What this task involves: Using the records below, transcribe exactly only the lines from the one with "872x521 pixels. How" through the end, both included, and drop every picture.

Data provided:
* * * * * * *

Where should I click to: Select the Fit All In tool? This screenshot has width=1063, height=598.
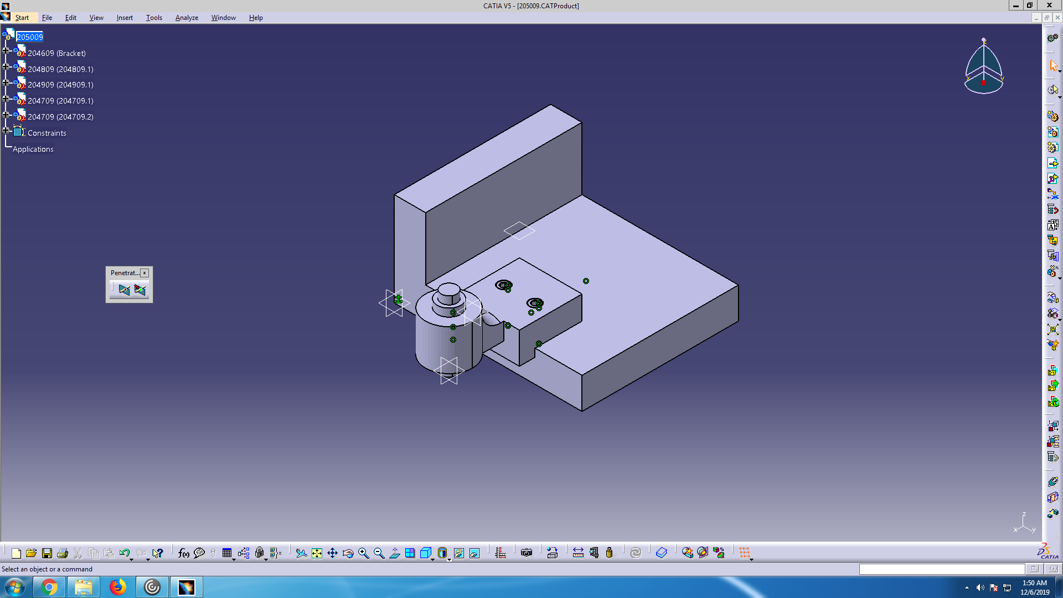tap(317, 553)
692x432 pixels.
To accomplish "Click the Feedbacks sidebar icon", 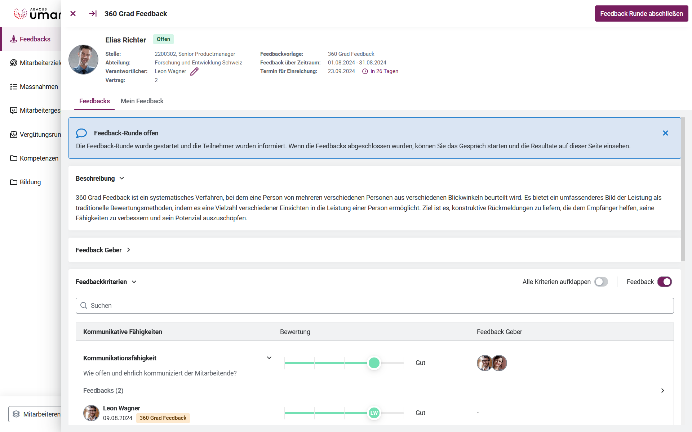I will click(x=14, y=39).
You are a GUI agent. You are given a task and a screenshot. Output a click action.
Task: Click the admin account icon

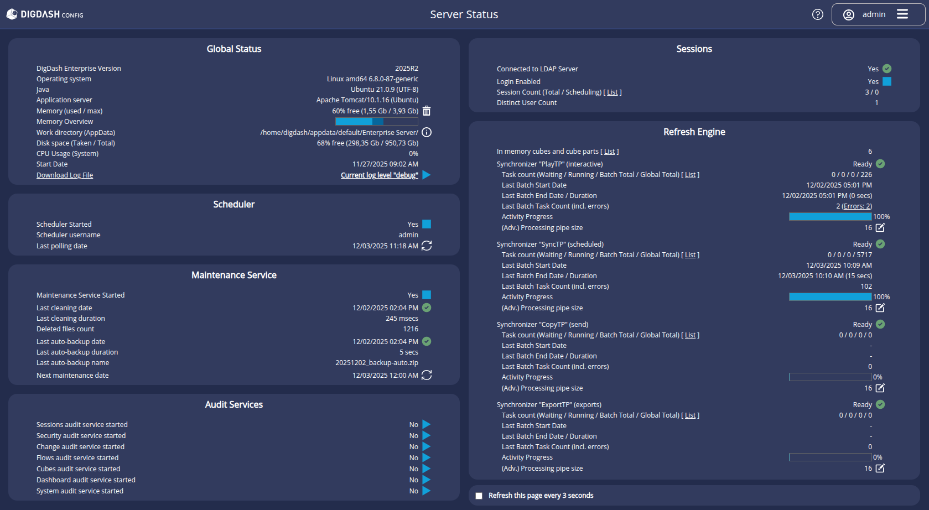click(849, 14)
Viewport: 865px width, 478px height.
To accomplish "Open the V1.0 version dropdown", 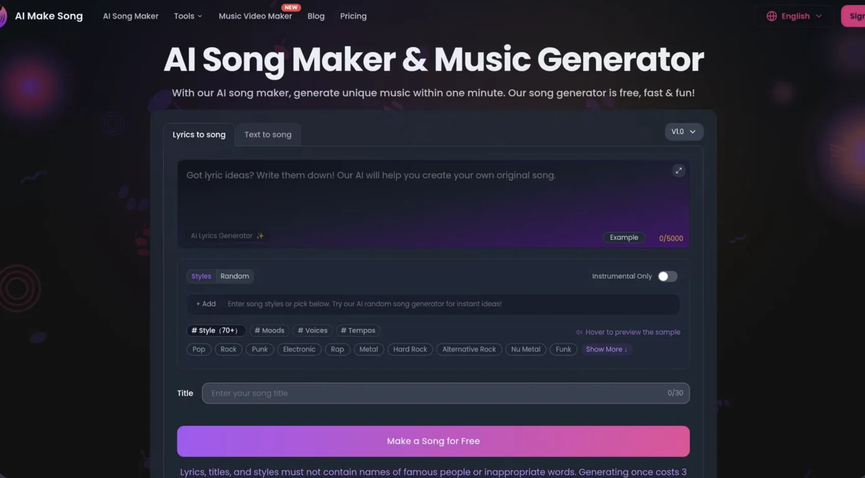I will (x=684, y=131).
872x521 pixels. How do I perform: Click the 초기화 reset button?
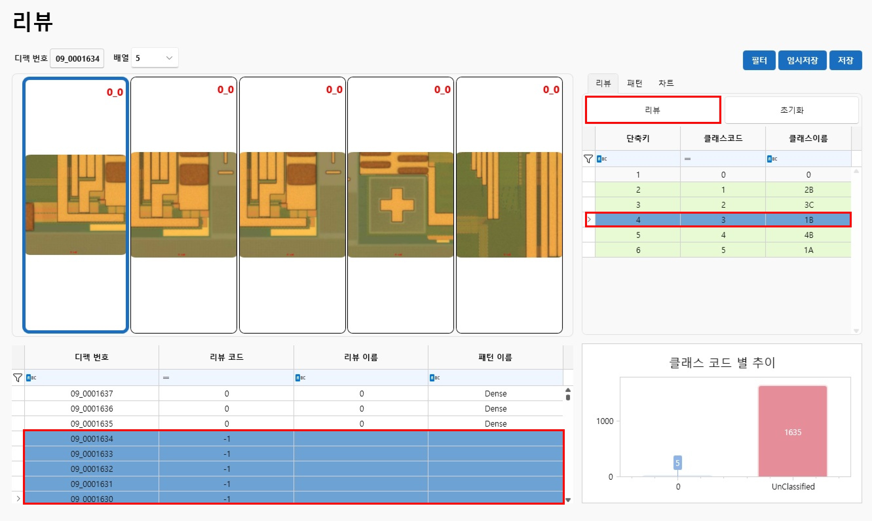pyautogui.click(x=791, y=110)
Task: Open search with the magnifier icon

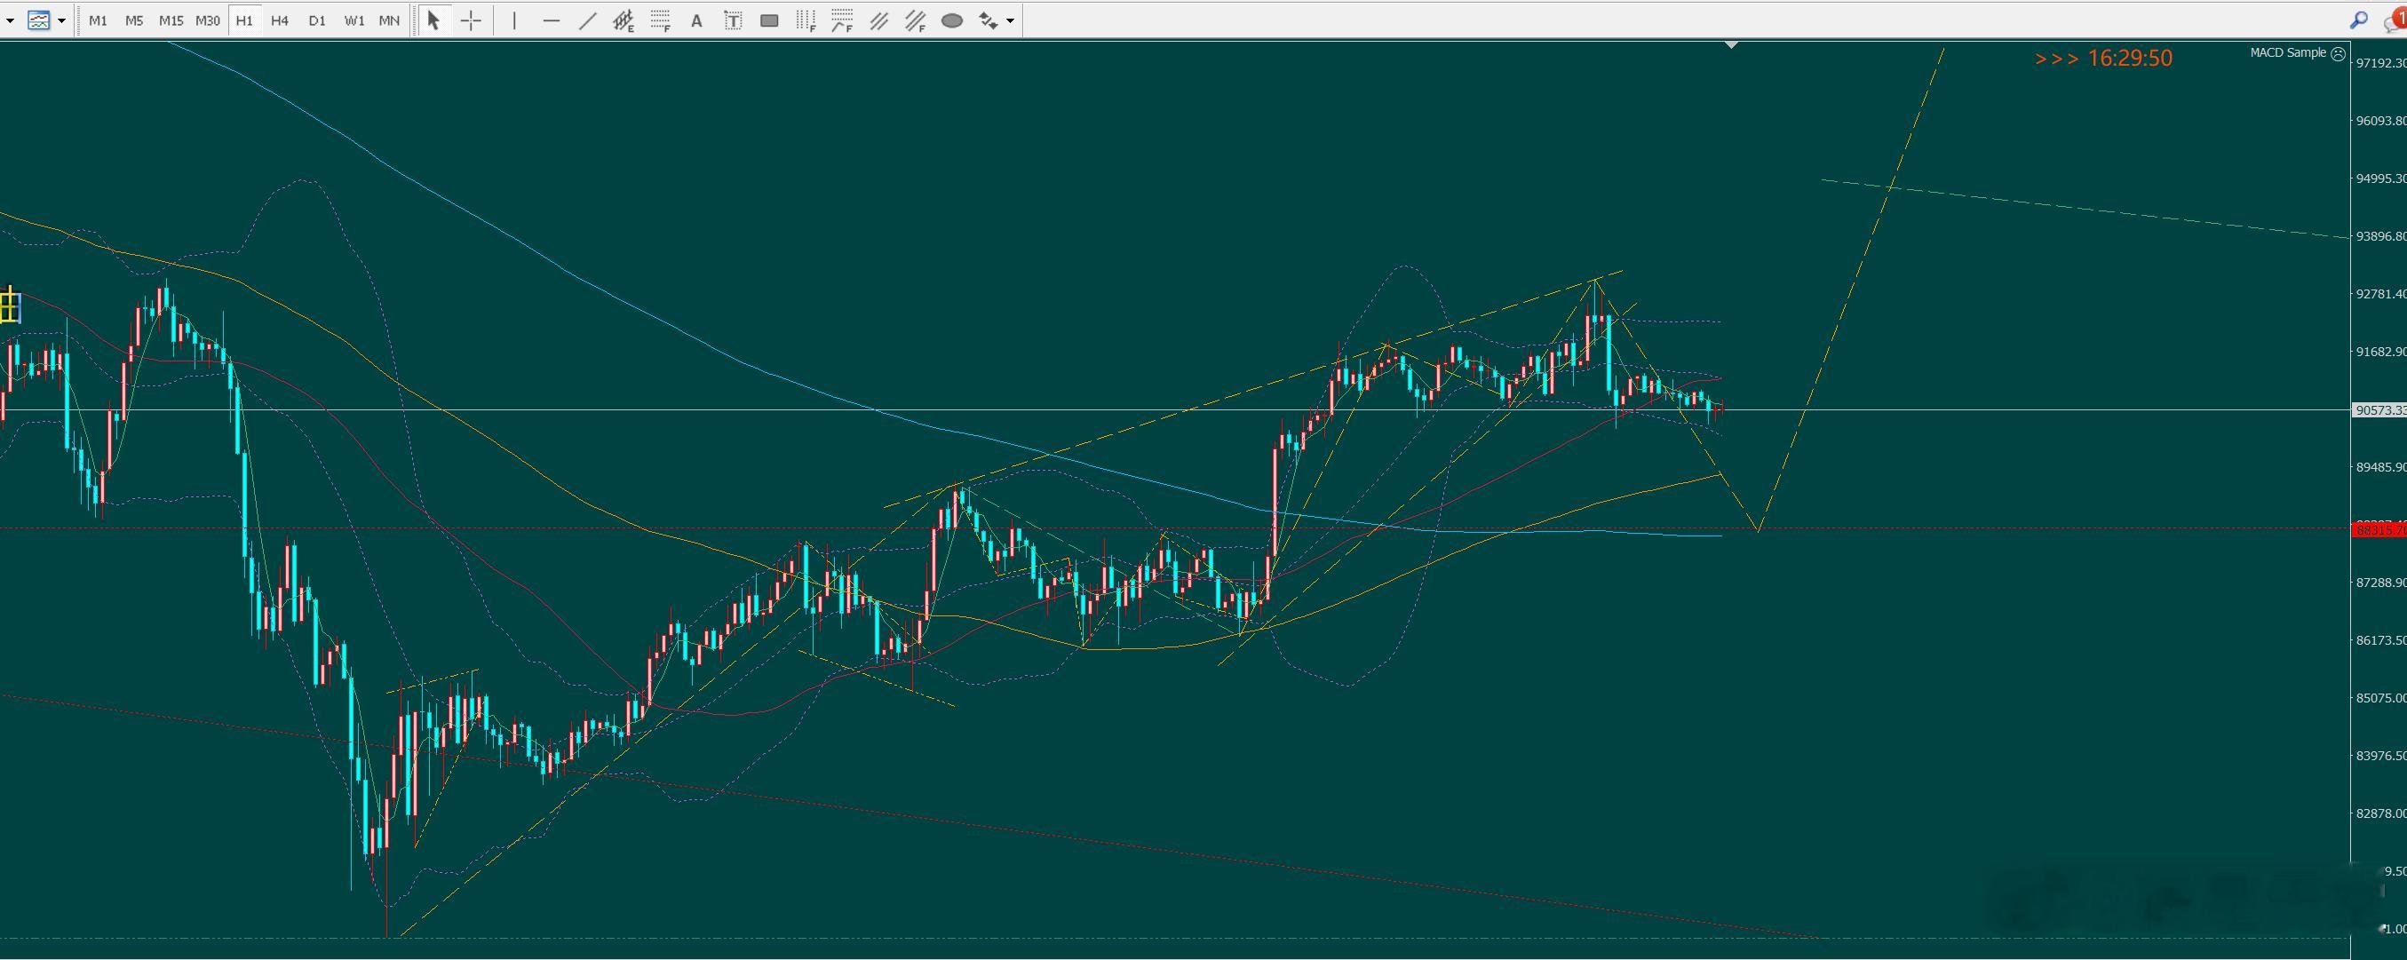Action: [x=2357, y=21]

* * * * * * *

Answer space:
872x521 pixels. How do I perform: Click the 초기화 reset button?
pyautogui.click(x=791, y=110)
Task: Open search with the magnifier icon

Action: [x=2357, y=21]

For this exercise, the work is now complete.